For an immersive experience, you can dine in the painstakingly restored interiors of the Willow Tea Rooms, now called Mackintosh at the Willow. The menu has been brought up to date; the fascinating exhibition next door reveals that customers in Miss Cranston’s day could sample sheep’s head and herring in custard. It is well worth booking one of the tours of the building to appreciate the full glory of the designs. The tea rooms, exhibition and tours are run by a charitable trust, which also oversaw the restoration work.
Stratford-upon-Avon: Elisabeth Scott
Elisabeth Scott (1898–1972) was one of the first women to train at the Architectural Association after it began admitting women to its courses in 1917. Architecture perhaps ran in her blood, as her great uncle was George Gilbert Scott and Giles Gilbert Scott was her second cousin.
In the early 20th century, the general expectation was that women in architecture would focus on housing. But in 1928 Scott became one of the first female architects to receive a major UK architectural prize, winning an international competition to design a replacement for the Shakespeare Memorial Theatre in Stratford-upon-Avon. Elisabeth submitted her entry under the gender-disguised pseudonym ‘E Scott’.
Her modern Art Deco design was not universally popular. The building’s exterior appearance gained it a nickname, ‘the Jam Factory’. Sir Edward Elgar considered it ‘unspeakably ugly and wrong’ and refused to participate in the opening ceremony. George Bernard Shaw was a supporter, however, considering that the design was the only competition entry to show any theatrical sense.
The theatre, now the Royal Shakespeare Theatre, was redeveloped in the 2000s to meet modern needs, but the outer shell of Scott’s brick-built design remains. Visit the bar area or, better still, book a tour of the building to see the Art Deco box office and other original features.
Twickenham: Henrietta Howard, Countess of Suffolk
Two centuries earlier, Henrietta Howard (1689–1767) made her own mark on the arts. A member of the Hobart family of Blickling Hall in Norfolk, she was an orphan by the age of 12. In 1706 she married Charles Howard, the youngest son of the 5th Earl of Suffolk, but the marriage proved a disaster, as her husband turned out to be abusive.

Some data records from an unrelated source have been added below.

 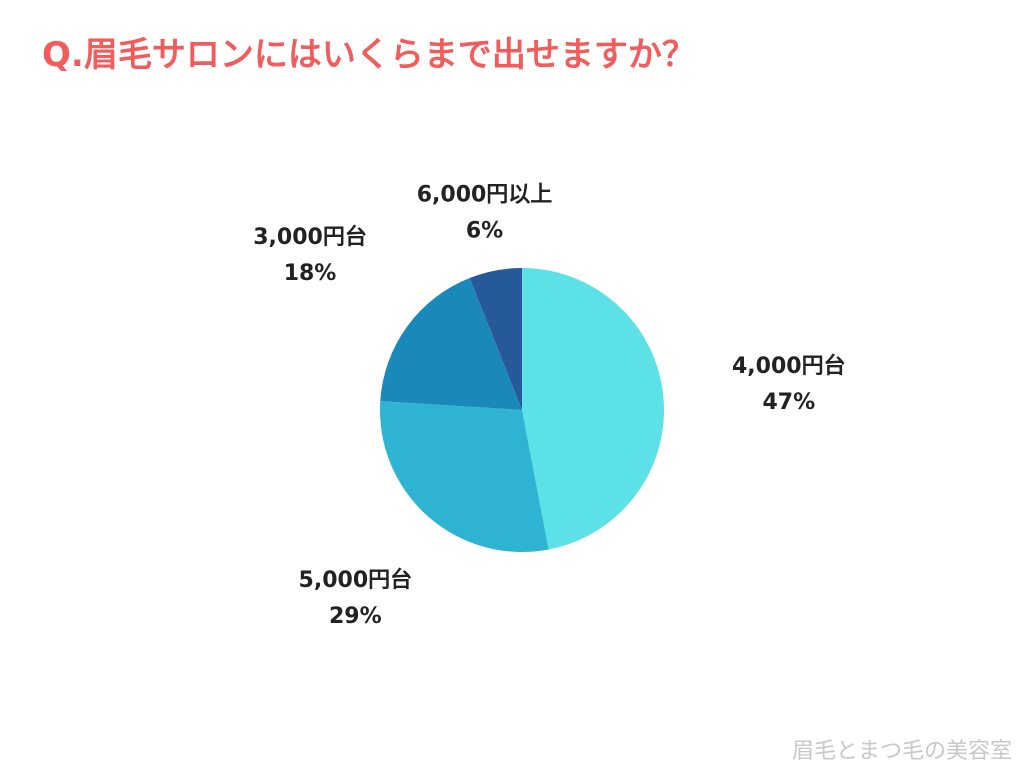 I want to click on slice-value-label: 6%, so click(x=484, y=232).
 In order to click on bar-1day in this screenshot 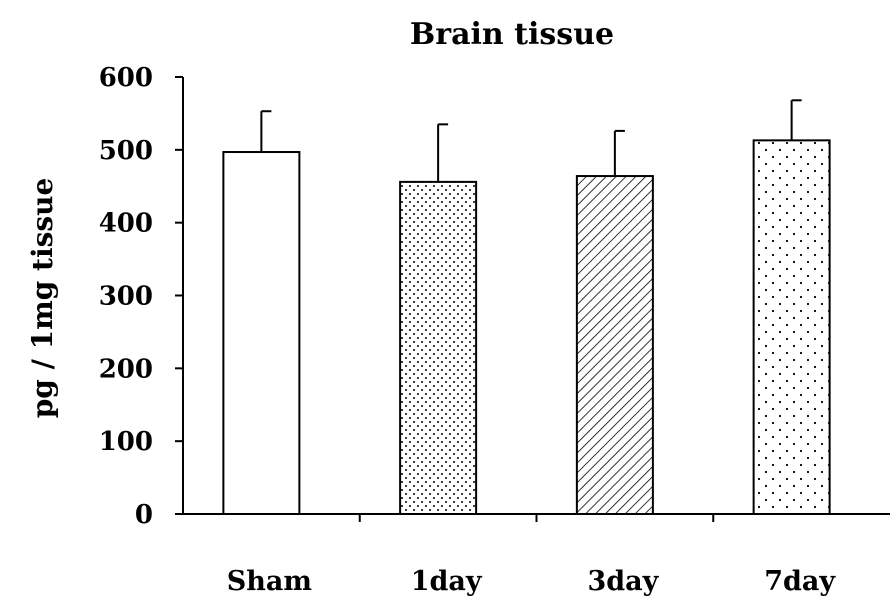, I will do `click(438, 348)`.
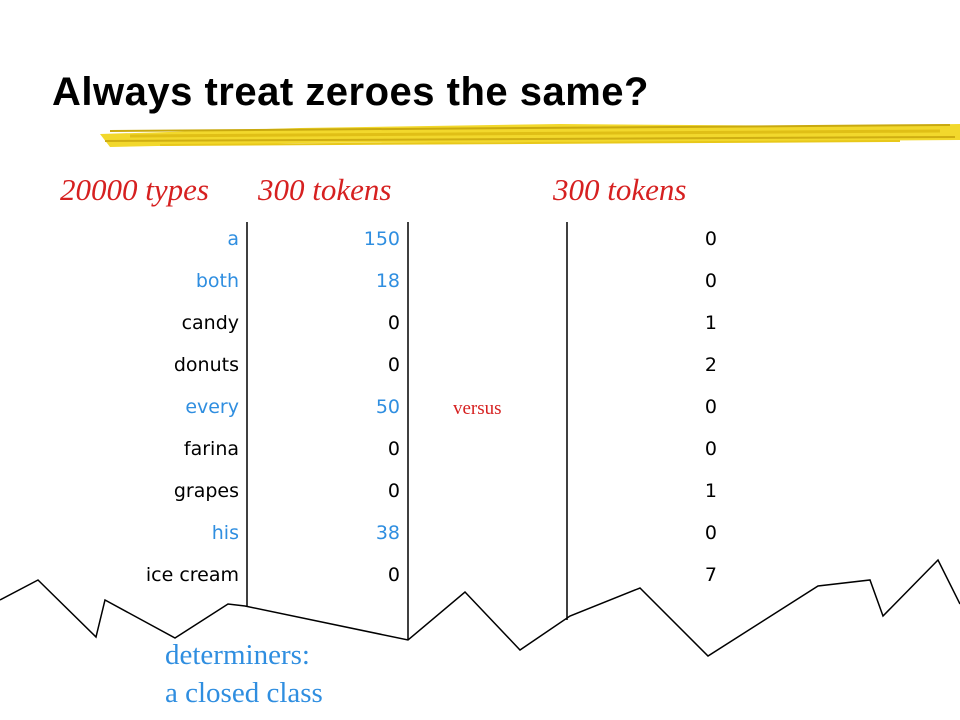 The height and width of the screenshot is (720, 960). Describe the element at coordinates (388, 533) in the screenshot. I see `count-300-a: 38` at that location.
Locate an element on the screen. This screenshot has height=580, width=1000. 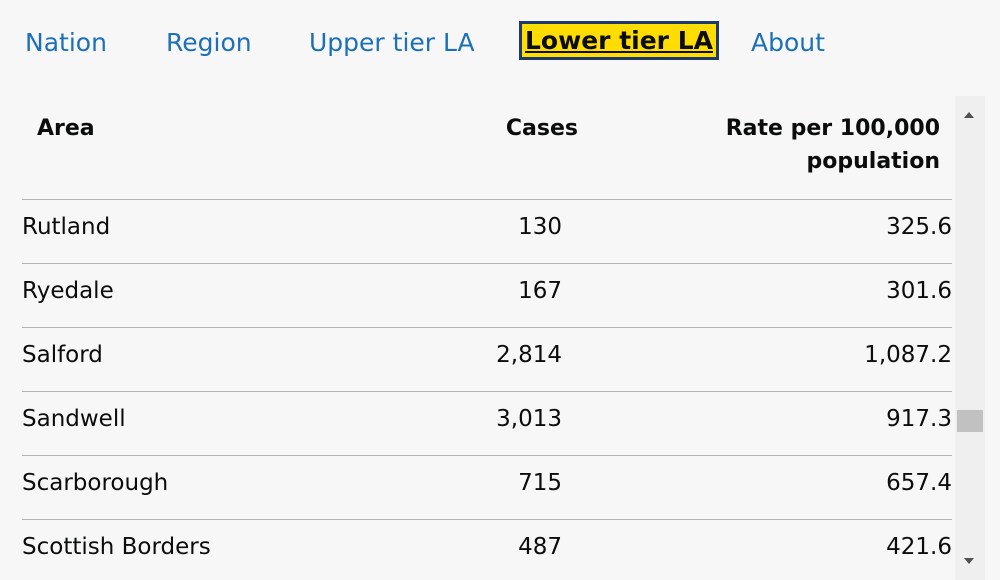
table-cell: 3,013 is located at coordinates (529, 419).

Henrietta did not despair, raising funds to travel to the Hanoverian court, in the hope of ingratiating herself with the dynasty that would inherit the throne of Great Britain on the death of Queen Anne. Her plan worked. She returned to England when the Elector of Hanover succeeded to the throne in 1714 as George I. She was made Woman of the Bedchamber to Caroline, Princess of Wales and became mistress of the Prince of Wales (later George II) shortly afterwards.

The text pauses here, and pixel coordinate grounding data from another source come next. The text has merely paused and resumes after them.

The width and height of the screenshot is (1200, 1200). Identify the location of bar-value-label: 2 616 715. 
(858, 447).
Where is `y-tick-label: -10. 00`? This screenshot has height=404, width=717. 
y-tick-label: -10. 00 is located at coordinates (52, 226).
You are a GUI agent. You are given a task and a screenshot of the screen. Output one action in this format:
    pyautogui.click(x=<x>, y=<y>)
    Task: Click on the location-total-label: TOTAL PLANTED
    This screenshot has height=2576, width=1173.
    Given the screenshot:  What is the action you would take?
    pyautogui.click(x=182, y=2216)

Henrietta received a generous gift of £11,500 of stock, together with jewels, plates and furniture from the prince, which he stipulated must be free from any interference from her estranged husband. As a result, in 1724 Henrietta was able to start building a house, Marble Hill, on the banks of the Thames at Twickenham in the fashionable Palladian style.
Henrietta’s wit and intelligence attracted the attention not only of George II, but also of notable politicians and writers including Jonathan Swift, Alexander Pope and John Gay. Through her friendship with Twickenham neighbours Pope and novelist Horace Walpole, Marble Hill became a centre for her cultural, intellectual and political circle. In 1735 Pope wrote that ‘there is a greater court now at Marble-hill than at Kensington’.
Marble Hill House has recently reopened after a major refurbishment project, with displays about Henrietta and her circle.